Un film de Manèle Labidi.

 

Lorsque, venant de France, Selma (Golshifteh Farahani), psychanalyste de 35 ans, débarque à Tunis avec l’intention d’y ouvrir un cabinet de consultation, elle ironise en désignant la photo de celui qu’elle appelle son « patron » et qui n’est autre que Sigmund Freud, un juif comme elle tient à le souligner. Il faut dire qu’elle n’est pas du genre à se dérober, comme on s’en aperçoit rapidement. C’est une femme qui sait ce qu’elle veut, qui s’affiche sans complexe, avec des cheveux au vent, une cigarette au bec et un corps tatoué !

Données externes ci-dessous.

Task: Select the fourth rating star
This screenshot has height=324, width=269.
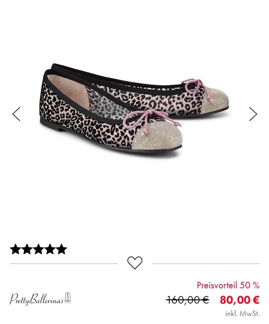Action: point(50,249)
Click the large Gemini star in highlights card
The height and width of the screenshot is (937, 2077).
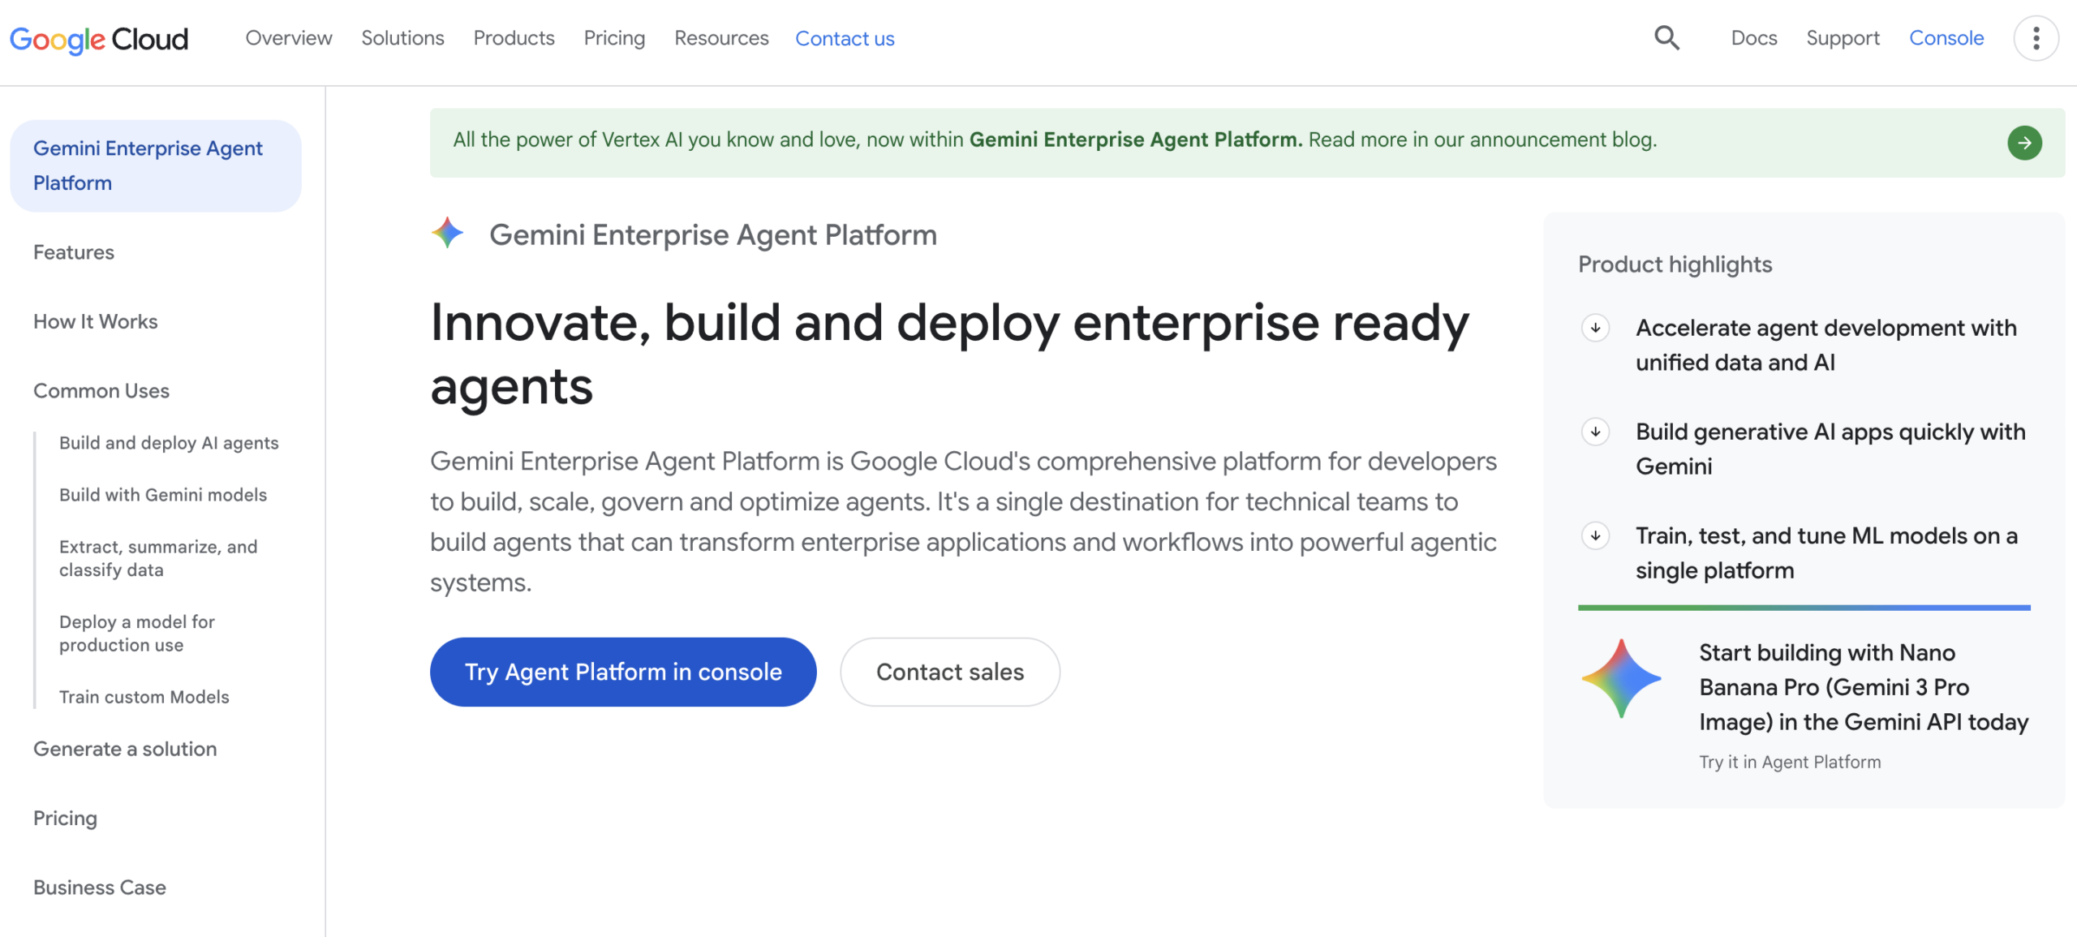(x=1620, y=678)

Cela dit, ouvrir un cabinet de psychanalyse à Tunis, ce n’est pas une mince affaire. Comme le lui dit son oncle, en Tunisie, on n’a pas besoin de ça puisqu’on a Dieu ! Une femme qui tient un salon de coiffure ironise à son tour : les Arabes n’ont pas besoin d’aller chez un psy, ils parlent de leurs problèmes en se faisant coiffer, précisément, ou encore au hammam, et ça leur suffit. Pourtant, même cette femme qui se gausse n’y résiste pas : elle aussi, elle comme bien d’autres, finit par s’allonger sur le divan de la psychanalyste.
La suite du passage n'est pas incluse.